▶ Yang Perlu Dikerjakan
1. Tuliskan kembali bagian teks tentang KH Muhammad Nur yang diawali kata-kata berisi "KH Muhammad Nur, yang" dan diakhiri dengan "lereng bukit desa.".
2. Berdasarkan teks tentang KH Muhammad Nur, jelaskan dalam satu sampai tiga kalimat mengapa masyarakat setempat mengibaratkan sosoknya sebagai lentera dalam kegelapan.

▶ Teks Bacaan
════════

KH Muhammad Nur (1): Lentera di Pedalaman

2,168 kali dibaca

Jika, khususnya, di Desa Moncek Tengah Kecamatan Lenteng, Kabupaten Sumenep, Madura kini banyak masjid dan pondok pesantren serta terbangun masyarakat dengan tradisi keagamaan yang kuat, tak lain salah satunya adalah buah dari perjuangan KH Muhammad Nur. Ibarat lentera dalam kegelapan, begitulah masyarakat setempat menyebut peran penting sosoknya puluhan tahun lalu.

KH Muhammad Nur, yang memiliki nama lahir Shumu, lahir pada 1883 di Desa Sasar, Sumenep, dan wafat pada 1960 di Desa di Moncek Tengah. Shumu pindah dan menetap di Moncek Tengah setelah pada usia 20 tahun menikahi Ny Jaani. Di kampung istrinya ini, Shumu menetap di daerah pedalaman di lereng bukit desa.

Advertisements

Berdasarkan buku silsilah keluarga, Shumu merupakan putra dari pasangan KH Abdul Karim dan Ny Hj Siti Halimah. Sementara, KH Abdul Karim adalah putra dari KH  Zaidin bin Syekh Farwiyah bin Syekh Rembang bin Syekh Umar Al-Yamany dari Kudus.

════════

▶ Daftar Catatan

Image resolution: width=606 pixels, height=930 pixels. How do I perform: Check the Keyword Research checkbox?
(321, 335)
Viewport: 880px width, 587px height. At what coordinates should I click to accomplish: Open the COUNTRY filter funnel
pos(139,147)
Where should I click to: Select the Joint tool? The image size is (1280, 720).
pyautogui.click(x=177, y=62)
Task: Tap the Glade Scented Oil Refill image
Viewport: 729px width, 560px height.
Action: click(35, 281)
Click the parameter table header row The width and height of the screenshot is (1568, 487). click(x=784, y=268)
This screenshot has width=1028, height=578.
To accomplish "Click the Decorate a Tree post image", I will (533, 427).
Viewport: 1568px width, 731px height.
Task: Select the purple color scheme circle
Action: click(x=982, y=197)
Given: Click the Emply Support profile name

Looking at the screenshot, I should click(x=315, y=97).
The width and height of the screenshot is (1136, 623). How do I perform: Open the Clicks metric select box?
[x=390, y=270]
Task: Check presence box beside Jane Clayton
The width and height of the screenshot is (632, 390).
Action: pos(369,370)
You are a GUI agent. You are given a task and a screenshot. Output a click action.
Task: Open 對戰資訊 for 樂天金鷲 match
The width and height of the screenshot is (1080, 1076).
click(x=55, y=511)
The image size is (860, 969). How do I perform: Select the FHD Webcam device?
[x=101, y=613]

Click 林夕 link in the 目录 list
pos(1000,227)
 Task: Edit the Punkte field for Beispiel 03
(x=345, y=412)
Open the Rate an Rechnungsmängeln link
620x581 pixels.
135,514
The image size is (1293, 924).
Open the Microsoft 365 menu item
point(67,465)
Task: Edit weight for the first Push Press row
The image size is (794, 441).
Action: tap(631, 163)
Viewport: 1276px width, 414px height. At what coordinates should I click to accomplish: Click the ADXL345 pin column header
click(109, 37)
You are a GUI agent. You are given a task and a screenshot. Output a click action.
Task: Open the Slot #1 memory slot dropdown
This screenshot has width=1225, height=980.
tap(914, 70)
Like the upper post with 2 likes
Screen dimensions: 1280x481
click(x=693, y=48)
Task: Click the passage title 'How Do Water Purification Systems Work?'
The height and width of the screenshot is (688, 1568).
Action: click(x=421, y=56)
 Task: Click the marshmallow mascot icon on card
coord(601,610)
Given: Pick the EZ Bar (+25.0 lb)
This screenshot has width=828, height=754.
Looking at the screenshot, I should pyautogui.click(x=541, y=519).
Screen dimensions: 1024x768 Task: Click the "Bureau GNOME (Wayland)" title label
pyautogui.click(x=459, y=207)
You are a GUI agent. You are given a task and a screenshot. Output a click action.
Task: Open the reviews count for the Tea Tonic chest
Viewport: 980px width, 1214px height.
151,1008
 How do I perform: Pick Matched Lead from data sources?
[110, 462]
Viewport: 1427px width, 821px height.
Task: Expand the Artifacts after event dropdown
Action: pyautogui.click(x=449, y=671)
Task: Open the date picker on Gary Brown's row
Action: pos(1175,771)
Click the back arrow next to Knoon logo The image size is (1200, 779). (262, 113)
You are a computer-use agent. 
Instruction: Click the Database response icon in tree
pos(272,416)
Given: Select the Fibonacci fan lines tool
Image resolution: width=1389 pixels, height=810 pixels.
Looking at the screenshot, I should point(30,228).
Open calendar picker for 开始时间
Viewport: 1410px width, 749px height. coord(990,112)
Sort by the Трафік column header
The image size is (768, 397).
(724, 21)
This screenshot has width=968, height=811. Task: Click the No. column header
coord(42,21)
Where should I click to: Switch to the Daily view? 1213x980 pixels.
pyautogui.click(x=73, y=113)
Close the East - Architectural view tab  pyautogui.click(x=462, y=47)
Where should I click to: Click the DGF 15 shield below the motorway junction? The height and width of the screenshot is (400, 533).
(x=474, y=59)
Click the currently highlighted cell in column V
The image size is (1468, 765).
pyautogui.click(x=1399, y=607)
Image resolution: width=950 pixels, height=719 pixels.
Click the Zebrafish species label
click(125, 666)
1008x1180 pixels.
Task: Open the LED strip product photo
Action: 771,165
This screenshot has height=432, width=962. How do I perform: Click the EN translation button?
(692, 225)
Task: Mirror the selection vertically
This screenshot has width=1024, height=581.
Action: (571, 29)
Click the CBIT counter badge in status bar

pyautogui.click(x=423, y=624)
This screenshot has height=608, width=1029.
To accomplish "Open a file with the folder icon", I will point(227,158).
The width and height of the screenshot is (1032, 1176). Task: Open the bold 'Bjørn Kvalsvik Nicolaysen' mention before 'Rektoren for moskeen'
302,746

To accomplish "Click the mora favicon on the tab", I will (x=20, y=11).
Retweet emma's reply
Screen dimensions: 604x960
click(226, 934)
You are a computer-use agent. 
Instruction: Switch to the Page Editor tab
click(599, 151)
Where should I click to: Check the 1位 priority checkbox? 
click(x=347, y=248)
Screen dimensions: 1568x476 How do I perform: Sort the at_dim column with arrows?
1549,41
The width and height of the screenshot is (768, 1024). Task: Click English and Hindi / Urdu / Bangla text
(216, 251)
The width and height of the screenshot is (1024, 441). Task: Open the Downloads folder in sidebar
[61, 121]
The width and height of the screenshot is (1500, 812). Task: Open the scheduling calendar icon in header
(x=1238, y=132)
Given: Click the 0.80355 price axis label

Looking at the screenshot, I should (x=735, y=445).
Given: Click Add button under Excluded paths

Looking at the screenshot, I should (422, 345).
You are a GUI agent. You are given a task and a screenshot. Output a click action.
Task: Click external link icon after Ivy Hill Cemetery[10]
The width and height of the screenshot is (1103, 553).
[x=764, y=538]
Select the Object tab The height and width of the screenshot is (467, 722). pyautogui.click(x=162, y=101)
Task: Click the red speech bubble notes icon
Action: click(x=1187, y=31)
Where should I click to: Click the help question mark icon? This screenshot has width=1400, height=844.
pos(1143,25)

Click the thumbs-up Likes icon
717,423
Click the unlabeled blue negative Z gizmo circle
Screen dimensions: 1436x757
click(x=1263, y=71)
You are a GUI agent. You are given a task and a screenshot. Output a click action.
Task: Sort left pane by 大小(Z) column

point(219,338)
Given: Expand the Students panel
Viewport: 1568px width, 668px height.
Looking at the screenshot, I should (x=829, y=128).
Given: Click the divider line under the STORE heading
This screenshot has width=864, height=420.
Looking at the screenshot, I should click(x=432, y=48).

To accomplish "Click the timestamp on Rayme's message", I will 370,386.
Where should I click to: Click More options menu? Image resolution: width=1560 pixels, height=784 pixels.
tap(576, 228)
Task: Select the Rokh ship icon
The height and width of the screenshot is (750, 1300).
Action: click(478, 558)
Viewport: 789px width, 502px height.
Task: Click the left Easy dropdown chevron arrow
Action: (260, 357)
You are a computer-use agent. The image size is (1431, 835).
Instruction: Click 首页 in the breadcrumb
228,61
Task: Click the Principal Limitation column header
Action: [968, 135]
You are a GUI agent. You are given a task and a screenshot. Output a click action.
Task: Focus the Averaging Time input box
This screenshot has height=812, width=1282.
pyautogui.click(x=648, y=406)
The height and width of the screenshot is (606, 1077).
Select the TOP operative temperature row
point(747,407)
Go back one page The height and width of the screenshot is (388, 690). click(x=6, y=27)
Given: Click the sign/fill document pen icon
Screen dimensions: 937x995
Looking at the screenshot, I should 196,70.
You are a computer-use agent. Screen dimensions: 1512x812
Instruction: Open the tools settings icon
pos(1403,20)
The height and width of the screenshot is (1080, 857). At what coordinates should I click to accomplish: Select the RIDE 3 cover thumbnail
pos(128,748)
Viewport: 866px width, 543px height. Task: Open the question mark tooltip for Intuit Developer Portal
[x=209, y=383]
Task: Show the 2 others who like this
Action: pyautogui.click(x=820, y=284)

════════

▶ Jawaban Tugas
1.
KH Muhammad Nur, yang memiliki nama lahir Shumu, lahir pada 1883 di Desa Sasar, Sumenep, dan wafat pada 1960 di Desa di Moncek Tengah. Shumu pindah dan menetap di Moncek Tengah setelah pada usia 20 tahun menikahi Ny Jaani. Di kampung istrinya ini, Shumu menetap di daerah pedalaman di lereng bukit desa.

2. Masyarakat setempat mengibaratkan peran penting KH Muhammad Nur puluhan tahun lalu sebagai lentera dalam kegelapan. Salah satu buah perjuangannya adalah banyaknya masjid dan pondok pesantren di Desa Moncek Tengah. Perjuangannya juga membuahkan masyarakat dengan tradisi keagamaan yang kuat di desa itu.